Thursday, February 26, 2009

The Kindle 2 and newspapers

Thinking about the Kindle 2, it may be the salvation of newspapers. A lot of the cost of newspapers is in the printing: the paper, the ink, the presses, the cost of distributing the sheer physical mass of paper. The Kindle 2 provides a secure subscription-based channel for delivering black-and-white printed content that doesn't require moving physical material around. Amazon already has a content distribution network set up. A newspaper could mark up their edition electronically and distribute it to Kindles. As long as nobody involved gets greedy, I think it could be profitable once the costs of physical printing and distribution are shed.

Tuesday, February 17, 2009

Verizon using mail submission port 587

Verizon is moving to using port 587 for mail submission, requiring encryption and authentication to send mail. That alone won't stop the spam originating from their networks, but it's a start. My thought is that there should be 3 ports for 3 different purposes:
  • Port 25, no encryption or authentication required, is for server-to-server mail transfer. Relaying shouldn't be allowed, all e-mail arriving should be addressed to an in-network domain.

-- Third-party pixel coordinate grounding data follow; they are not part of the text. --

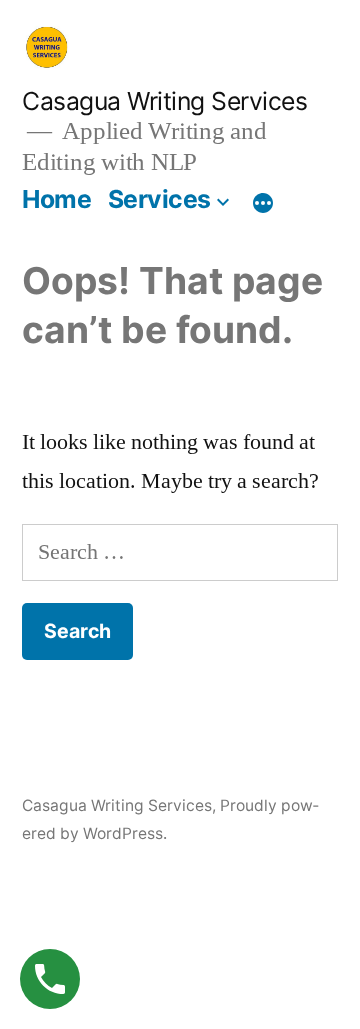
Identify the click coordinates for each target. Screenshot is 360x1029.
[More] (263, 203)
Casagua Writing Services (164, 101)
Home (56, 199)
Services (159, 199)
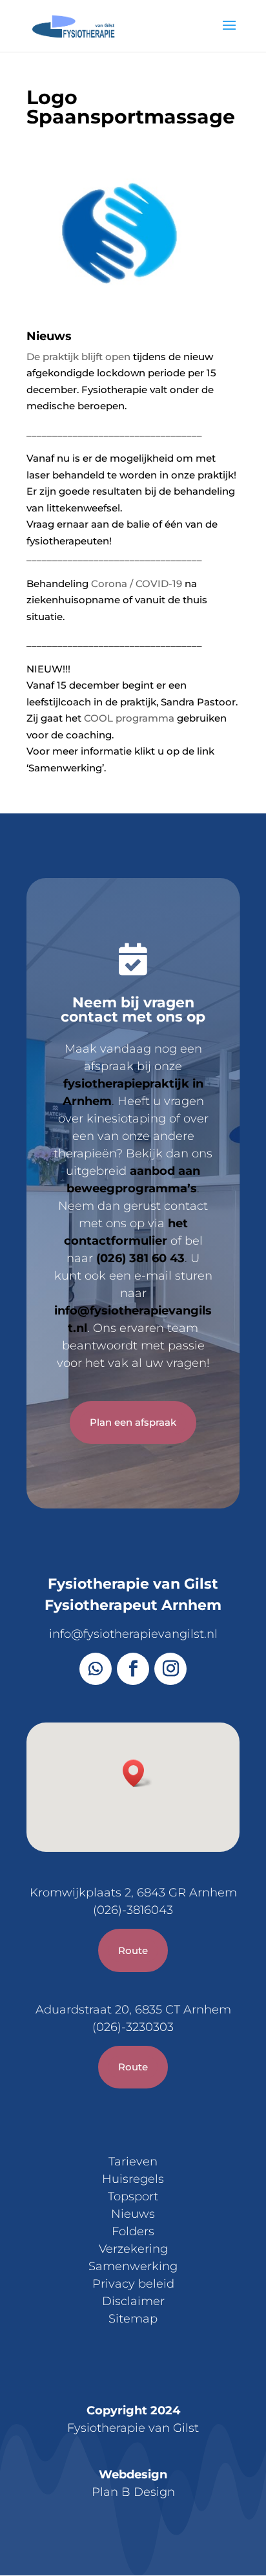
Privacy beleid (133, 2284)
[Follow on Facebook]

Anything else should be rejected. This means no relaying. Messages should not be modified except for adding an appropriate Received header.
  • Port 587, encryption and authentication required, is for end-user mail submission only. Mail submitted to it should have the Sender header stripped and replaced with one based on the authenticated username.
  • Port 465, encryption required and authentication allowed, is a hybrid. If the session isn't authenticated, it should act per the rules for port 25. Authenticated sessions should be allowed to relay. If relaying, authentication information should be added to the Received header and if no Sender header is present one should be added based on the authentication information. Messages should not be otherwise altered.
One thing many ISPs ignore (often, I suspect, willfully) is customers who do not use their ISP as their mail provider. I'm an example. I get my Internet connection from Cox, but XMission in Utah host my domain and handle my e-mail.

The Pirate Bay trial

Apparently half the charges against The Pirate Bay have been dropped by the prosecution. This isn't based on a technicality, as I read it, but on such basic things as the screenshots the prosecution was using as evidence the client was connected to the TPB tracker clearly saying it was not connected to the tracker. It's no wonder the prosecution dropped those charges rather than continue. If they'd've continued, the defense would've introduced the prosecution's own screenshots and the prosecutor wouldn't've been able to rebut them.

I don't particularly agree with piracy, but when the prosecutors screw up this badly they deserve to lose.

Thursday, February 12, 2009

Code comments

Motivated by a Daily WTF entry on code comments. I know exactly what creates this: Comp Sci instructors. You know them, the ones who insist that every line of code be commented, no matter how trivial. After a couple of years of this, students get in the habit of including comments just to have a comment for that line of code. Of course the easy way to do this is to just restate what the line of code does.

Now, as a professional programmer doing maintenance on code I don't need to know what the code does. I can read that line of code and see exactly what it does. I need something a bit higher-level. I need to know what the code's intended to do, and I need to know why it's doing it and why that way of doing it was selected. I know it's interating down a list looking for an entry, I need to know what that list is for and why the code's looking for that particular entry. Instead of comments describing how to iterate through a list, I need a block comment saying something like "We've got our list of orders entered this week, we know they're ordered by vendor, and we're trying to find the first order for a particular vendor so we can extract all his orders quickly.". Probably followed by something like "Now that we have this vendor's first order, we'll grab everything until we see the vendor number change. When we see that, we've got all his orders.". Much shorter, wouldn't satisfy that instructor at all since most of the code won't be commented, but much much more useful when I have to change things. It tells me what the code's trying to do, and what assumptions it's making that I have to avoid invalidating.

Too many Comp Sci teachers need some real-life experience maintaining the kind of code they exhort their students to produce.

Tuesday, February 3, 2009

Powerful and easy to use

"You'll find this system to be incredibly flexible and powerful. You'll also find it to be incredibly simple and easy to use with minimal training. However, don't ask it to be both at the same time."